Last month, the Environmental Protection Agency announced plans to tighten drinking-water standards, which are reviewed every six years. Wondering just how potable our water is, we had a lab analyze tap samples from fourteen locations around the city. The good news: Our water is pristine, with all samples passing EPA standards. But that doesn’t mean our liquid assets are pure, unadulterated H20. Here, what else we found in your water in infinitesimal amounts.
Sodium
The weathering of rocks can introduce sodium into groundwater, as can windblown ocean water if reservoirs are too close to the coast (ours aren’t).
Nitrates
Nitrates—molecules of nitrogen and oxygen—are normal in water, and fine at low levels. Plants use nitrates to grow, and we consume loads of them eating vegetables. But high levels, which can occur in water contaminated with fertilizers or animal waste, can be toxic to infants.
Trihalomethanes
The chlorine used to disinfect drinking water can react with organic matter, such as decaying leaves, to form trihalomethanes. In high concentrations, they can be carcinogenic.
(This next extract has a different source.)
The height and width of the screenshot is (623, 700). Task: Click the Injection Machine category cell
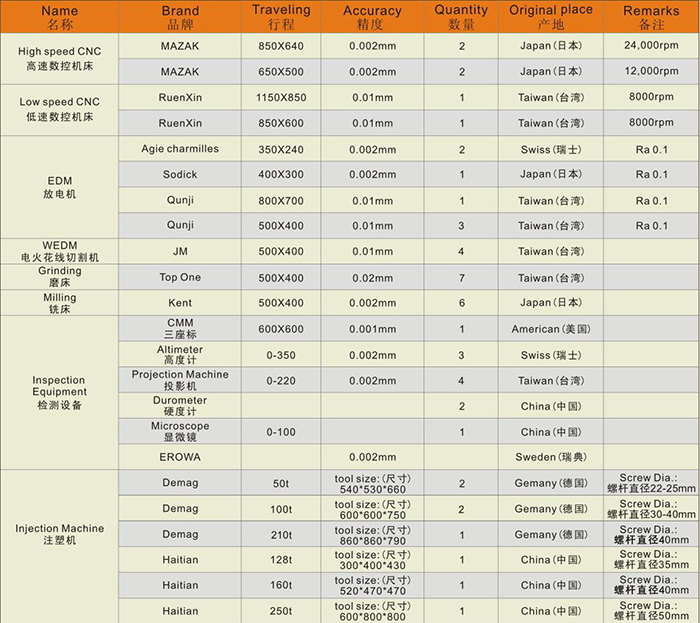(59, 534)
Levels varied widely in our samples, though all remained below the EPA standard.
Iron and Manganese
These leach into water from old pipes. They can give water a rusty color and metallic taste, but could even be good for you, helping ward off anemia. (Pipes can also release lead, which is definitely not good for you, but our tests didn’t find any.)
Arsenic
Arsenic is naturally present in soil and can also come from orchard runoff and wastewater from glass or electronics factories. It’s odorless and tasteless (and hence used as poison) and, in high amounts, carcinogenic.
Calcium CarbonateNaturally present in groundwater, it contributes to water’s “hardness.” Ours is relatively soft, so it’s less likely to clog household appliances and lathers more easily with soap.
So do I need to buy a Brita?
Home filtration is a $2.5 billion–a–year industry. Given how safe our water is, are you a paranoid sucker for insisting on a Brita? Not necessarily. Severe weather, the odd rusting pipe, and other conditions can contaminate the system.
“New Yorkers can drink it with confidence.”
—Alex Matthiessen, CEO of Riverkeeper, on city water cleanliness
Size of City Water System:
6,000
miles of pipes, aqueducts, and tunnels carrying roughly a billion gallons of water a day
To monitor quality, the city has almost 1,000 sampling stations—cast-iron boxes mounted on poles, they look a little like parking meters—that sip directly from the pipes. DEP scientists run more than 25,000 tests a year for 250 possible contaminants.
Where We Tested: Manhattan: Washington Square; Metropolitan Museum; New York Public Library; Madison Square Garden; Grand Central Terminal; Central Park; 305 W. 103rd St.; 70 E. 10th St.; Film Forum; 293 E. Broadway; Queens: La Guardia Airport; 89-35 237th St. Brooklyn: 201 S. 1st St. The Bronx:1470 West Ave.